══ Estratto fornito

Prologo
Il 12 Settembre 1919 un esercito di legionari, nelle cui file spiccano per definizione di ardimento gli “arditi” , occupa Fiume, in croato Rijeka, senza colpo ferire, al comando di un Gabriele D’Annunzio, insieme Poeta soldato e Vate, ormai lanciato verso il culmine del suo inebriante percorso poetico e letterario, con più di mezzo secolo di età sulle spalle,essendo nato a Pescara nel 1863, ma con dentro la medesima inesauribile brama di traguardi eroici e patriottiche trame, presto divenute leggendarie nel mondo, grazie anche alle sapienti regie orchestrate dal suo estroso estetismo funambolico, esasperato da archetipi e miti, antichi quanto modernisti, più appropriato “futuristi”, data l’epoca.
A tal fine non è peregrino rievocare che lo stesso fondatore del movimento, Filippo Tommaso Marinetti in persona, appena venuto a conoscenza dei piani osati e realizzati dal genio intrepido del Vate, muove senza indugio a incontrare nella “Città di Vita “ il Comandante, con il quale, va detto, i rapporti sono stati talvolta ondivaghi, da una parte inneggiando il Marinetti ai suggestivi dettati lirico programmatici di trascinamento di folle, dall’altra, malgrado tutto, osteggiando in più occasioni quella dannunziana magniloquenza che inesorabilmente tracima da idillici furori e turbolente rappresentazioni del sé , rallentando, sempre a parer suo, certi processi di costruzione del nuovo mondo elettrico .

════
══ Elenco dei dati

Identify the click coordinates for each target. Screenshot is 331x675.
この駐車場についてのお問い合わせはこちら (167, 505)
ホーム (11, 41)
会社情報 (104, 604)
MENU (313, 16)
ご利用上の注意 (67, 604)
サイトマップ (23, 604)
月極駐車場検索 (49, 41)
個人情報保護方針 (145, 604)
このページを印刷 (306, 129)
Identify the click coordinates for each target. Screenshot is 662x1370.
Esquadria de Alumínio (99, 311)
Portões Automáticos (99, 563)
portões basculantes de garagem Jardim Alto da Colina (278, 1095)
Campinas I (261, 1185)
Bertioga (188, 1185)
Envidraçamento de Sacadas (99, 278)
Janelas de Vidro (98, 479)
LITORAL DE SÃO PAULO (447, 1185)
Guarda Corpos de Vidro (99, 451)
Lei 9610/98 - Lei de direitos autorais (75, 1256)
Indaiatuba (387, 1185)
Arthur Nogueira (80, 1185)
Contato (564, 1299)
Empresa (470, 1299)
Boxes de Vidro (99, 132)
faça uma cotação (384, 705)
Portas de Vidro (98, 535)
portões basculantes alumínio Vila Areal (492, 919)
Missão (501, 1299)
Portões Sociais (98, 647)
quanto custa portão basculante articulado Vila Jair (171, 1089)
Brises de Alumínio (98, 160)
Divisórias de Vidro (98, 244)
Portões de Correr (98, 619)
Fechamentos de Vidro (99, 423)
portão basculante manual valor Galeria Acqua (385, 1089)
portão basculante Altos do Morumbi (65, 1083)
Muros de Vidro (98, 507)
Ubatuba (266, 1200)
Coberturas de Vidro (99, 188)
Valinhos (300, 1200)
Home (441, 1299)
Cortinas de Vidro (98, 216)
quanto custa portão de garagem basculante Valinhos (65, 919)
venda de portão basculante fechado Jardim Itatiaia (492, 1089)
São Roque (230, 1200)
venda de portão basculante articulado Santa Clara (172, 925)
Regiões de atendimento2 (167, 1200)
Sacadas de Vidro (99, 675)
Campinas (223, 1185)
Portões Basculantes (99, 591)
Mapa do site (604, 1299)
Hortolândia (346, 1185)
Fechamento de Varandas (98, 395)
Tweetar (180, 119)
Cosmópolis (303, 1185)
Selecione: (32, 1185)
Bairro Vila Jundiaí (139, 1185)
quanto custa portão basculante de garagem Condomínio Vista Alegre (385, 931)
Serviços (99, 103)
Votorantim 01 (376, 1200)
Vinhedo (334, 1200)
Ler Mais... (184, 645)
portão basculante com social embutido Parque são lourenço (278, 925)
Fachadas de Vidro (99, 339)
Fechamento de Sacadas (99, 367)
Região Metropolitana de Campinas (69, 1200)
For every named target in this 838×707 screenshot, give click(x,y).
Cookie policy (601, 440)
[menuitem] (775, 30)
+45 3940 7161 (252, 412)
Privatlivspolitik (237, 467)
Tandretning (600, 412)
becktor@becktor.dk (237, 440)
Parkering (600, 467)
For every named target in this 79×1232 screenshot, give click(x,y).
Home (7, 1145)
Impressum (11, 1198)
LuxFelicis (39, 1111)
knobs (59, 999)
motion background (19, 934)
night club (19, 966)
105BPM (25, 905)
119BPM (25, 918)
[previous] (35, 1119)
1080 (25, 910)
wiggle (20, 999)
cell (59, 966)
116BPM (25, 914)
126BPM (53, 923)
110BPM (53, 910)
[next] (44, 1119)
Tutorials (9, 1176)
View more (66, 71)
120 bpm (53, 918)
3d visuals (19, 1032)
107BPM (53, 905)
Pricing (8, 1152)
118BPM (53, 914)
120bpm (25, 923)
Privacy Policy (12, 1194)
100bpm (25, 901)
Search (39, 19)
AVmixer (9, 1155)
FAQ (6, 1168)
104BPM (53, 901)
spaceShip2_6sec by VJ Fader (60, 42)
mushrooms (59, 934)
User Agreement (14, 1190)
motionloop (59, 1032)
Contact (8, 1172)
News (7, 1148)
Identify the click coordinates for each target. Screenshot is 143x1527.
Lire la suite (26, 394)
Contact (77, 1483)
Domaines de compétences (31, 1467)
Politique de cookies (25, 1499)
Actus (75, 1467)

════

**Esercizi proposti:**
**A.** Elenca tutte le parole o espressioni racchiuse tra virgolette nel brano sull'occupazione di Fiume.
**B.** Secondo il brano sull'occupazione di Fiume, in quale città e in quale anno è nato Gabriele D'Annunzio?

**Soluzioni degli esercizi:**
**A.** arditi, futuristi, Città di Vita

**B.** A Pescara, nel 1863.